Look at every line below and count those containing "agent". Answer with the number only.

** DATA EXTRACT follows **

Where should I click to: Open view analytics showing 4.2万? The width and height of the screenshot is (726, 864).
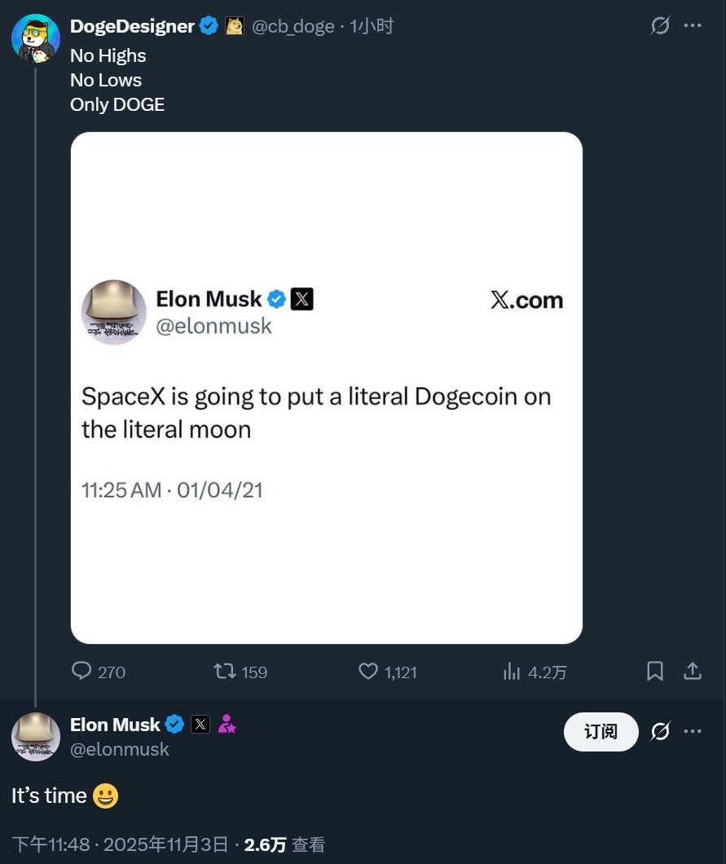point(513,671)
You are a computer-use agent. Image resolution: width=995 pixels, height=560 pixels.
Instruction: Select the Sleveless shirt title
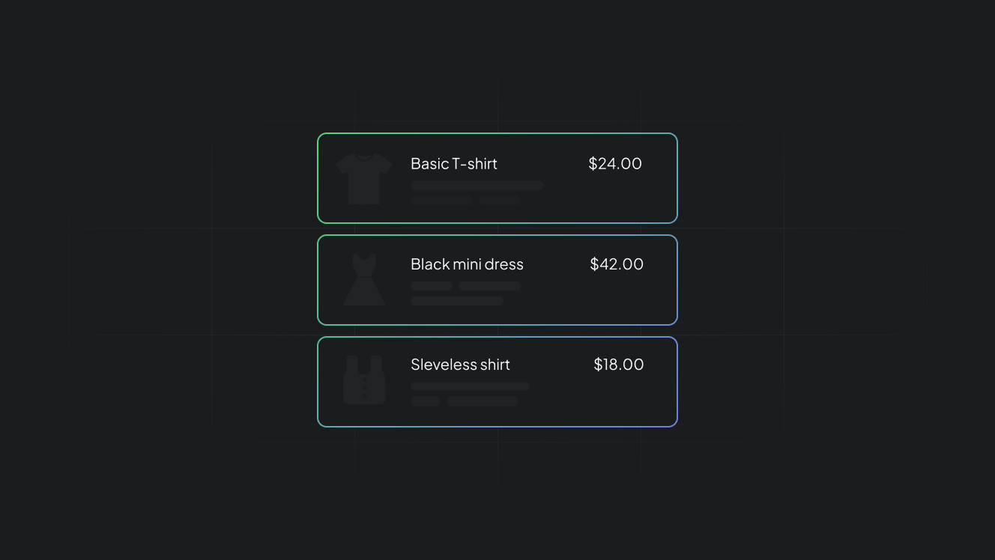pyautogui.click(x=460, y=365)
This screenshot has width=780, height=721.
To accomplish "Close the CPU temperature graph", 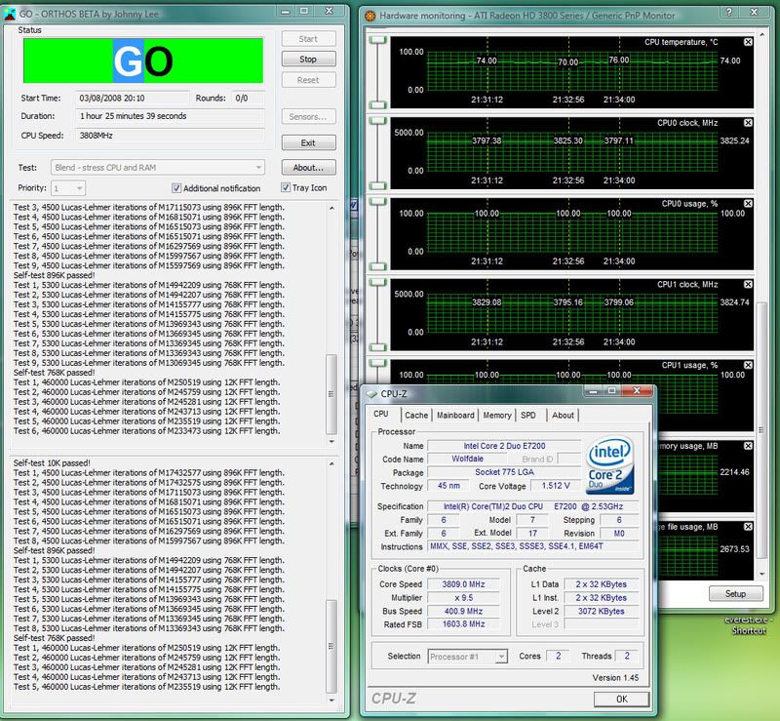I will [748, 42].
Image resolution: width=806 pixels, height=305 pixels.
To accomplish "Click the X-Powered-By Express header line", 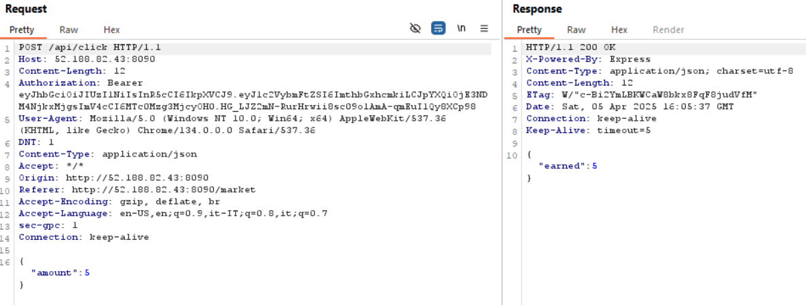I will (588, 59).
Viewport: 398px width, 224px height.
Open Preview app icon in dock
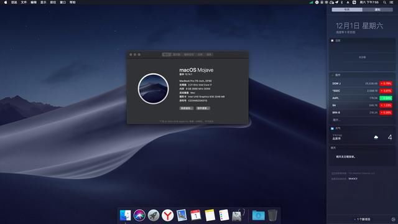click(x=182, y=215)

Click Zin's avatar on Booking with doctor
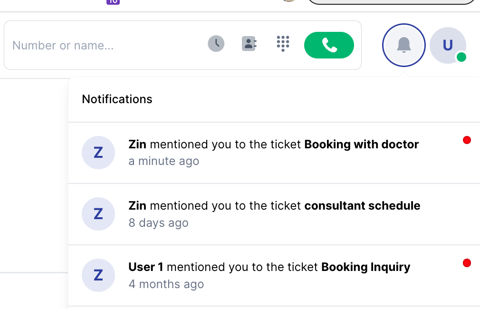pyautogui.click(x=98, y=153)
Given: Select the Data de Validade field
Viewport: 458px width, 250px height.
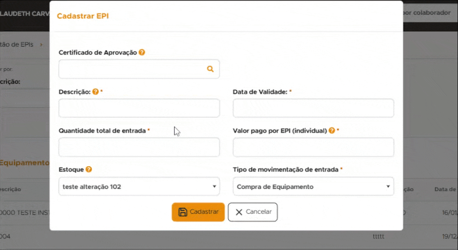Looking at the screenshot, I should click(313, 109).
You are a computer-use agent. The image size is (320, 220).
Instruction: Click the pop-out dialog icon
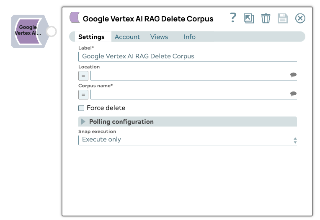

** End of DATA EXTRACT **

RESPONSE TO THE TASK: 2